-- start --

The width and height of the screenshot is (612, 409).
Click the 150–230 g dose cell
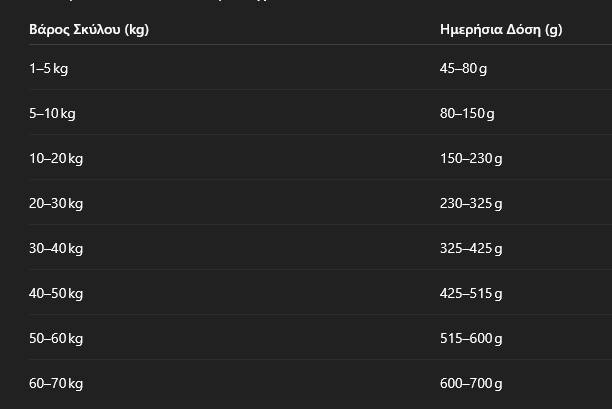(x=471, y=158)
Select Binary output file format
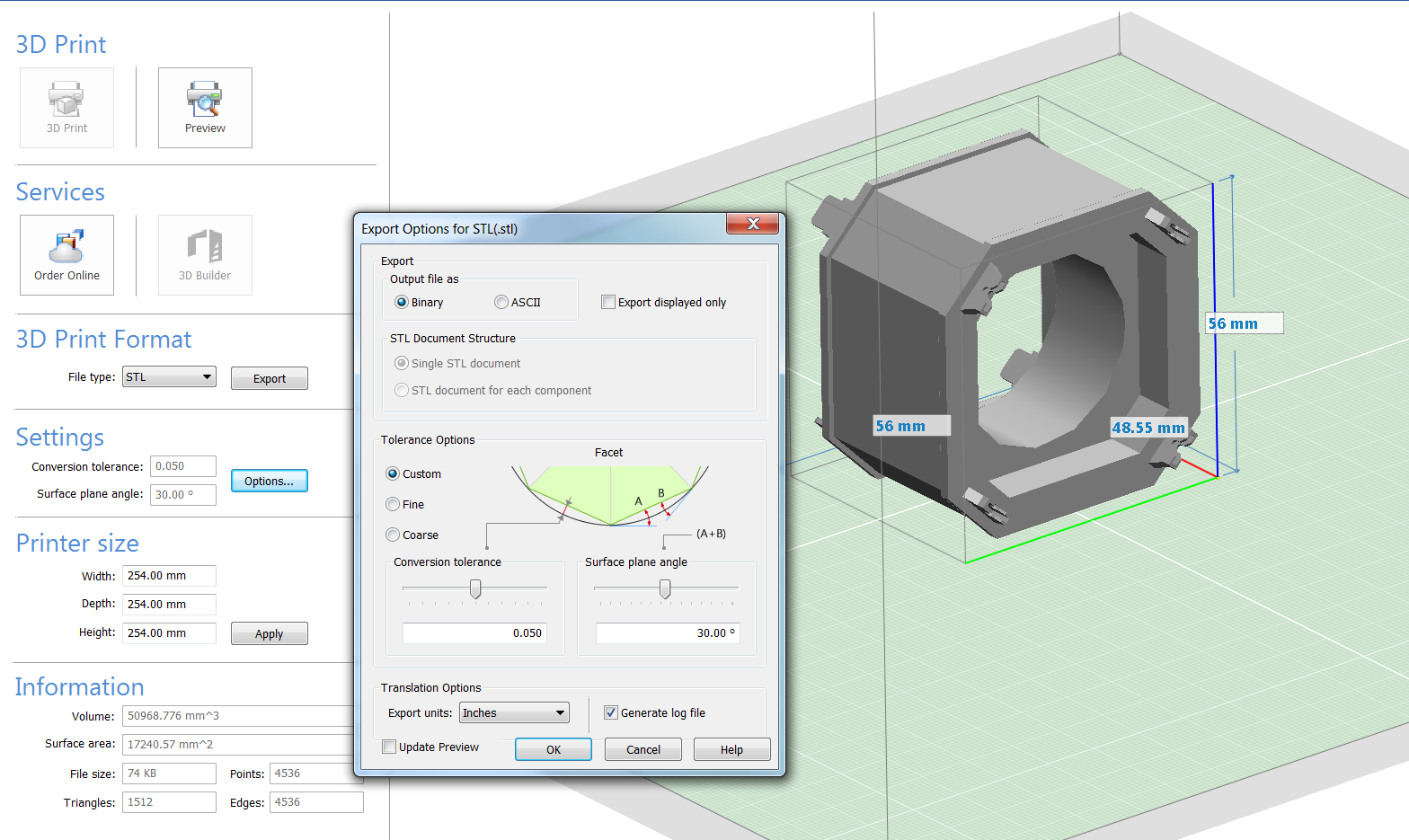The width and height of the screenshot is (1409, 840). coord(402,303)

-- end --

• **TASK BRIEF**:
Please reproduce the lines above word for word, leaving the pictures out of your answer.

• **WRITTEN SOLUTION**:
The width and height of the screenshot is (612, 409).
Click the 150–230 g dose cell
(x=471, y=158)
Select Binary output file format
The width and height of the screenshot is (1409, 840). coord(402,303)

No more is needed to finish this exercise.